The input:

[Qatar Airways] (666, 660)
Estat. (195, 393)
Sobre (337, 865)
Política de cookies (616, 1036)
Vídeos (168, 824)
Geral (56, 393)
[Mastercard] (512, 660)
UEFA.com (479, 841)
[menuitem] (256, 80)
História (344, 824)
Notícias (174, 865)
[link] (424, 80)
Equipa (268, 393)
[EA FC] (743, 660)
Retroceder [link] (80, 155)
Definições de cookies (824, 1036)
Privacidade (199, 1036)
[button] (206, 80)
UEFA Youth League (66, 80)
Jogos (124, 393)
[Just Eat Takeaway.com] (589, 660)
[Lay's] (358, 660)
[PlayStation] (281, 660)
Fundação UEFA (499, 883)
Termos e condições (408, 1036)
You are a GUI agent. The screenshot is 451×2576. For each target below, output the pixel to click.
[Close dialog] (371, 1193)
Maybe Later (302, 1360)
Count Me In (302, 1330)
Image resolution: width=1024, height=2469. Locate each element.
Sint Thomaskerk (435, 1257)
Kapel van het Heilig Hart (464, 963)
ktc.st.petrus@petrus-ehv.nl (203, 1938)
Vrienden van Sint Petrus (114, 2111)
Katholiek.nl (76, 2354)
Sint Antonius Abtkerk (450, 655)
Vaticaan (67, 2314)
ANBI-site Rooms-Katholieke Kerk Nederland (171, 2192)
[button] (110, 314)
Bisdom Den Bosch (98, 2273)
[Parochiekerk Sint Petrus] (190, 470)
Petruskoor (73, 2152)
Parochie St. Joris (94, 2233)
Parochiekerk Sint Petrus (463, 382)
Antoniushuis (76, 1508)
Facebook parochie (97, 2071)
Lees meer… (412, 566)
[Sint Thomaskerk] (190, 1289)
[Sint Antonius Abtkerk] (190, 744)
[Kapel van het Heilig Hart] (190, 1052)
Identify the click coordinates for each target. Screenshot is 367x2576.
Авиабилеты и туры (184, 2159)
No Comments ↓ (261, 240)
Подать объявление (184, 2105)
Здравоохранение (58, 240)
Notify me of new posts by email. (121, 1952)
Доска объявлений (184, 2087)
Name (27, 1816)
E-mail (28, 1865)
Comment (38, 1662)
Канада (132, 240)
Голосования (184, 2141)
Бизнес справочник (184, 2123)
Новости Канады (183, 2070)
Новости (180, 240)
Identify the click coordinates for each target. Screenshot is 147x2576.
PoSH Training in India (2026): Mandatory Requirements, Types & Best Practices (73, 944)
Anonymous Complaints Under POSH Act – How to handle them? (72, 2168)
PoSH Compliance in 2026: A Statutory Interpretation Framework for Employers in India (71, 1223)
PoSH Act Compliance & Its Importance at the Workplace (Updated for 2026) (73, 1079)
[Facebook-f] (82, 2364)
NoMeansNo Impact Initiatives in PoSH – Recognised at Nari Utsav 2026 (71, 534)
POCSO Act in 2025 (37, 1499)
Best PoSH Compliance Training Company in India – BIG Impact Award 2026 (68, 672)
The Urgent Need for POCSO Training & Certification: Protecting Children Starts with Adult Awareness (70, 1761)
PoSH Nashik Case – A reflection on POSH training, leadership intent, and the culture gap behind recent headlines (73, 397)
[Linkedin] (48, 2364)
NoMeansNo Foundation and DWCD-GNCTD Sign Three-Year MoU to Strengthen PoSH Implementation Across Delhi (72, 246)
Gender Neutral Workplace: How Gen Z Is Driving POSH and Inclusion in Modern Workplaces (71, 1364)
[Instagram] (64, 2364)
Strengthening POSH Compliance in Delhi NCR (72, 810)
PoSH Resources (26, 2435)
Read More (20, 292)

Task directions: Return only the lines between the one holding "[button] (110, 314)" and the one holding "Name (27, 1816)", inclusive, exactly as they appear above.

Written reply:
[button] (110, 314)
Bisdom Den Bosch (98, 2273)
[Parochiekerk Sint Petrus] (190, 470)
Petruskoor (73, 2152)
Parochie St. Joris (94, 2233)
Parochiekerk Sint Petrus (463, 382)
Antoniushuis (76, 1508)
Facebook parochie (97, 2071)
Lees meer… (412, 566)
[Sint Thomaskerk] (190, 1289)
[Sint Antonius Abtkerk] (190, 744)
[Kapel van het Heilig Hart] (190, 1052)
Identify the click coordinates for each target. Screenshot is 367x2576.
Авиабилеты и туры (184, 2159)
No Comments ↓ (261, 240)
Подать объявление (184, 2105)
Здравоохранение (58, 240)
Notify me of new posts by email. (121, 1952)
Доска объявлений (184, 2087)
Name (27, 1816)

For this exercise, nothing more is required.